Based on the evidence presented, the court ultimately concluded that LBRY promoted LBC as an investment that would grow in value over time through the company’s development of the LBRY network.

The effect

An important part of the LBRY decision is the clear statement that securities registration requirements will not be limited to blockchain networks that engaged in an ICO or ITO. In its conclusion on the security analysis, the court noted “LBRY does not point to any specific statement by the SEC suggesting that companies only need to comply with the registration requirement if they conduct an ICO. Nor does LBRY offer any persuasive reading of Howey that would lead a reasonable issuer to conclude that only ICOs are subject to the registration requirement.”

In addition to making history on this first point, the LBRY decision presents what, in our view, could be a notable problem for many blockchain projects, as the role of assessing whether a digital token has utility or not has been significantly reduced in the analysis of whether the sale of such token constitutes a sale of a security. The court was clear that indications that individual LBC holders purchased LBC for consumption purposes are of limited relevance to determining whether LBRY offered it as collateral. Instead, this decision suggests that where there is a central developer or promoter invested in developing a blockchain network and that entity sells tokens to the public, these facts are sufficient to conclude that an unregistered distribution of securities has occurred in violation of 1933 – the law.

Finally, LBRY is a general reminder that an assessment of whether a token is a security (whether under the Howey test or Canadian law) looks at all the facts.
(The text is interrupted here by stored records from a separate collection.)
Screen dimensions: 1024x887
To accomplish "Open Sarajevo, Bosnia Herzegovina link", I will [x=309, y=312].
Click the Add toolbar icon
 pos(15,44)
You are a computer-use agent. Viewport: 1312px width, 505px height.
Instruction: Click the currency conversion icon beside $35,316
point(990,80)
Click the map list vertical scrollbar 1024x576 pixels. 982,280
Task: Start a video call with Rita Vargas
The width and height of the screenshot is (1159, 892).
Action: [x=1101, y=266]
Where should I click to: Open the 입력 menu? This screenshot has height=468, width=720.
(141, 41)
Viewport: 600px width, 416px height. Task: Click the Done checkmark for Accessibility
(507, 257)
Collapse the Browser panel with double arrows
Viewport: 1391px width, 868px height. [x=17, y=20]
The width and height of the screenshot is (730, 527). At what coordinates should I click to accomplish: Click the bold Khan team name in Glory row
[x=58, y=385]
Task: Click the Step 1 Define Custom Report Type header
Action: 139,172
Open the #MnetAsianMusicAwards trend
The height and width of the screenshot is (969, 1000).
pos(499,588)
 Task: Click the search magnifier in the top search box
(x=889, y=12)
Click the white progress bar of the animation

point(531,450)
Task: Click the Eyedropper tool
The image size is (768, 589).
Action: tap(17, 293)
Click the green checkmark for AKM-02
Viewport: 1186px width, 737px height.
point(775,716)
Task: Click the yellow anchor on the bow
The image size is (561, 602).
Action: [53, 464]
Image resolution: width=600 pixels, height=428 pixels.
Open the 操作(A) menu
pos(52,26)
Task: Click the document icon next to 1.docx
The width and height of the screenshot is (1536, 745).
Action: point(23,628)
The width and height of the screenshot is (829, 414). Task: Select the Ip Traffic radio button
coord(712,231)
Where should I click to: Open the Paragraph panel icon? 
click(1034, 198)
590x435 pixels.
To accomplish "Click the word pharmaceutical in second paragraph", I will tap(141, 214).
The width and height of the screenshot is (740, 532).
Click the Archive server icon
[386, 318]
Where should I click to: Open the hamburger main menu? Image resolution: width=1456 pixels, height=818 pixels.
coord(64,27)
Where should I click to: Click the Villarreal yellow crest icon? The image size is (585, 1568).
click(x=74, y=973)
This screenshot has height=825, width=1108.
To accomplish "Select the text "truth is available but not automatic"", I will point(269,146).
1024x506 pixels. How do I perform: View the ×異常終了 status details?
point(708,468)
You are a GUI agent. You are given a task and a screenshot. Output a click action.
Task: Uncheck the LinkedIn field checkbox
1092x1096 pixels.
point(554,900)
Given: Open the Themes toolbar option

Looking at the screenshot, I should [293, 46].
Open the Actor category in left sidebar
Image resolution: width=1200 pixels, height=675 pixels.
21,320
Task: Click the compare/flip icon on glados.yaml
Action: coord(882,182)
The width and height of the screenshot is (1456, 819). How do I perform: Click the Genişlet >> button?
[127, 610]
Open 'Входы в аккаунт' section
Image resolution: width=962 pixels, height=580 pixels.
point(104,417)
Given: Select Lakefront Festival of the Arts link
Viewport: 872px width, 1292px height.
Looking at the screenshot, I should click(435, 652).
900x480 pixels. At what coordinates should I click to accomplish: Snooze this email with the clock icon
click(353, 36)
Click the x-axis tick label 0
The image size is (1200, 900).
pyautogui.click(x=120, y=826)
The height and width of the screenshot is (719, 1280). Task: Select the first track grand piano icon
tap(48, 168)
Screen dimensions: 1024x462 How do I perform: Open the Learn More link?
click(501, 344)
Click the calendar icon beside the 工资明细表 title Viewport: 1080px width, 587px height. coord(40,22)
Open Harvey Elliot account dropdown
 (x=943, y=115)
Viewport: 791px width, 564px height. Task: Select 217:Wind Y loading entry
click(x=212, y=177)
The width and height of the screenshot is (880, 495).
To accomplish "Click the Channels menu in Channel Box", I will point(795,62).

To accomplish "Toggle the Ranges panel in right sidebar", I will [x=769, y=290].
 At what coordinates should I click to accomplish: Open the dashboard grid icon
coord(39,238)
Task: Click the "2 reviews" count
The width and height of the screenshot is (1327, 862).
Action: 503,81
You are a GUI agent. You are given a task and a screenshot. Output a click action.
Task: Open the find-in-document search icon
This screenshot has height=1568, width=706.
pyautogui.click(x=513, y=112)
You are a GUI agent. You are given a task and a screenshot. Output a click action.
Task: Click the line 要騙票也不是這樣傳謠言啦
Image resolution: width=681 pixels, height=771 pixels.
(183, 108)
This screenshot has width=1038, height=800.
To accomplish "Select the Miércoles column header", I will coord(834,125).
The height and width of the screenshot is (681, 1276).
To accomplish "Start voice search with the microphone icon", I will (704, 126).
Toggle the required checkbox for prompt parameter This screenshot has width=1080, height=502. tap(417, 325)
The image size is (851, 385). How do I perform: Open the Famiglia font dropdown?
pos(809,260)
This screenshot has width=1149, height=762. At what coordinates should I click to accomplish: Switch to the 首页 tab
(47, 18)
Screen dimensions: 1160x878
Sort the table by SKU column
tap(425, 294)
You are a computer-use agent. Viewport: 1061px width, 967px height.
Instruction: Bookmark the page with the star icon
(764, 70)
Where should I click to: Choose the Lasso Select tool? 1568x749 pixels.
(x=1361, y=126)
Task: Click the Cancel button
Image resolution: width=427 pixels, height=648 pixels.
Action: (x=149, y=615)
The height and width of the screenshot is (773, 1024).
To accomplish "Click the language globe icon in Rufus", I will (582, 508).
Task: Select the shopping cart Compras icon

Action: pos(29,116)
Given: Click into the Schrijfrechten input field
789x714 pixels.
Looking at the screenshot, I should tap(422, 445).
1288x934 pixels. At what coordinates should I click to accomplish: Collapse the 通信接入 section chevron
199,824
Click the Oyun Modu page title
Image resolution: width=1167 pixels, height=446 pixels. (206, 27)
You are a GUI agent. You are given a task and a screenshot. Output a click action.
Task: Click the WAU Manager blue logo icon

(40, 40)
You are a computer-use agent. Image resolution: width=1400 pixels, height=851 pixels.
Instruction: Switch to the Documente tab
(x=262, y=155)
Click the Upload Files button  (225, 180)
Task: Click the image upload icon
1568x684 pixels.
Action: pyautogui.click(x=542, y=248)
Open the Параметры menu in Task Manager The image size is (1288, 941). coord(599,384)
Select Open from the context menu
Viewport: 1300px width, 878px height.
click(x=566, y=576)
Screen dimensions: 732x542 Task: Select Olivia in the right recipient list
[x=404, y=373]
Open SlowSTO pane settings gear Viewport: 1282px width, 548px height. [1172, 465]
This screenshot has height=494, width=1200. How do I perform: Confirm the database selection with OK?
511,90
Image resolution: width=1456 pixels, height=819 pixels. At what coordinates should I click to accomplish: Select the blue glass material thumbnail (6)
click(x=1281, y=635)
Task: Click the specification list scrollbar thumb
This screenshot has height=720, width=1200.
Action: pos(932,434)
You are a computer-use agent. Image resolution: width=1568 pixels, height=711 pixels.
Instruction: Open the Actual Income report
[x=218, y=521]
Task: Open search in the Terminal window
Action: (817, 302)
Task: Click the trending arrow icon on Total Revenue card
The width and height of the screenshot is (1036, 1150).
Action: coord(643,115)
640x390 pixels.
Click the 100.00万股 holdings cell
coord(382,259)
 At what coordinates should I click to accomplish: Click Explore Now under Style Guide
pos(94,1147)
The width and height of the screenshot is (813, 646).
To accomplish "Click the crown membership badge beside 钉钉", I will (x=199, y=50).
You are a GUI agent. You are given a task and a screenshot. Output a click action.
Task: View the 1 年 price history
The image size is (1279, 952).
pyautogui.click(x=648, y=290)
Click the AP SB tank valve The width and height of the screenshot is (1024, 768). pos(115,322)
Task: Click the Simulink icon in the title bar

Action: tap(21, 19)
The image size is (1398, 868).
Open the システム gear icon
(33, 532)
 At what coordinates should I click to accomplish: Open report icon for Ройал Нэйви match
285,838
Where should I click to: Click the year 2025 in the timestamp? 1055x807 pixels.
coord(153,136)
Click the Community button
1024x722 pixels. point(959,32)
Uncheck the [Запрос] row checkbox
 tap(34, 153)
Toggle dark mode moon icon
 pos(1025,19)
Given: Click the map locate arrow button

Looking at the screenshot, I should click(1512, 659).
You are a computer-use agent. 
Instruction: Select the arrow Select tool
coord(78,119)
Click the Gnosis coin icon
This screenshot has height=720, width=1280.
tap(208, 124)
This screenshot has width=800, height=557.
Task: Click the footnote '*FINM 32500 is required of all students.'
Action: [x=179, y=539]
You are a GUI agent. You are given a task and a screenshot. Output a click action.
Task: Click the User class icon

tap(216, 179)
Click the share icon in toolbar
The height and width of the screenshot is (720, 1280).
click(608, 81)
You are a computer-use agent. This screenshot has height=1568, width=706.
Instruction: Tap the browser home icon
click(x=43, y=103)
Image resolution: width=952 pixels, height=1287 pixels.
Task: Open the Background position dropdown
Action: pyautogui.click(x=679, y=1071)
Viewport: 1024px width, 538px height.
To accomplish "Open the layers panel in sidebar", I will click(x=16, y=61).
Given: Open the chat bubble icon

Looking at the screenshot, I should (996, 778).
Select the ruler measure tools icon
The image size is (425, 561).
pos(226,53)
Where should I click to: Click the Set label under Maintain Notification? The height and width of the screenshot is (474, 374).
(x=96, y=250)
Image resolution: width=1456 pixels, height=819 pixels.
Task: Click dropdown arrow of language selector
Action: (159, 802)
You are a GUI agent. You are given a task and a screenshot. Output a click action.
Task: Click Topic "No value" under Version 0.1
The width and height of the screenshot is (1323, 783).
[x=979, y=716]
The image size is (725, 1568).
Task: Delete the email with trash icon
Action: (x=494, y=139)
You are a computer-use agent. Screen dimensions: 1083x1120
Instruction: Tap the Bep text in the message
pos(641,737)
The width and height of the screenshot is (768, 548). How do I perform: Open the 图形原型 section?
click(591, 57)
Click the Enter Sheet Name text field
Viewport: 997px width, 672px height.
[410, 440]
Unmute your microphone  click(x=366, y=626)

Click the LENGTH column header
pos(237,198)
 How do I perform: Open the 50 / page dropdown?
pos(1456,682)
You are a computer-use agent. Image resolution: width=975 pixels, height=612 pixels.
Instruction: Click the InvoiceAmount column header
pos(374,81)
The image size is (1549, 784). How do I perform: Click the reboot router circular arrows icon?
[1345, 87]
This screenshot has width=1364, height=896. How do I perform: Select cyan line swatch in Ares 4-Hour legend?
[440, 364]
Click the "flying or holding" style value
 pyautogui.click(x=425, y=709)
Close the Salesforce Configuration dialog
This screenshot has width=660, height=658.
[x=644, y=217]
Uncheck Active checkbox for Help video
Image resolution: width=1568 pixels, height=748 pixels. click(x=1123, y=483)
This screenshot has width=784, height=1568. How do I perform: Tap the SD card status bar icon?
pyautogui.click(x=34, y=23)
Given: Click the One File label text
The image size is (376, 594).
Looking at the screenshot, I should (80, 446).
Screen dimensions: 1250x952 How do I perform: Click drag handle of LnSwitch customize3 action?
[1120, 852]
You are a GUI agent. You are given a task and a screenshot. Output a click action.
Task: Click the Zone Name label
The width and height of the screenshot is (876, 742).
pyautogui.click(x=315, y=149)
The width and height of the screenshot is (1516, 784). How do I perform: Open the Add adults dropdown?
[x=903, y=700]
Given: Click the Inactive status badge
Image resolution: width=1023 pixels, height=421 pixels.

Developers cannot rely on non-investment disclaimers as a “Plan B” to avoid liability when other evidence suggests that a token is simultaneously marketed to the public as something that will gain value as a result of the developer’s expenditures and efforts.

Given these developments south of the border, Canadian blockchain enthusiasts and platforms are no doubt interested to see what impact LBRY might have in Canada. Whether Canadian regulators and courts will choose to take a different approach than the SEC and District Court in LBRY remains to be seen.

Footnotes

1 Case No. 21-cv-260-PB, Statement No. 2022 DNH 138.

2 SEC v WJ Howey Co . 328 US 293 (1946).

The content of this article is intended to provide a general guide to the subject. You should seek specialist advice about your specific circumstances.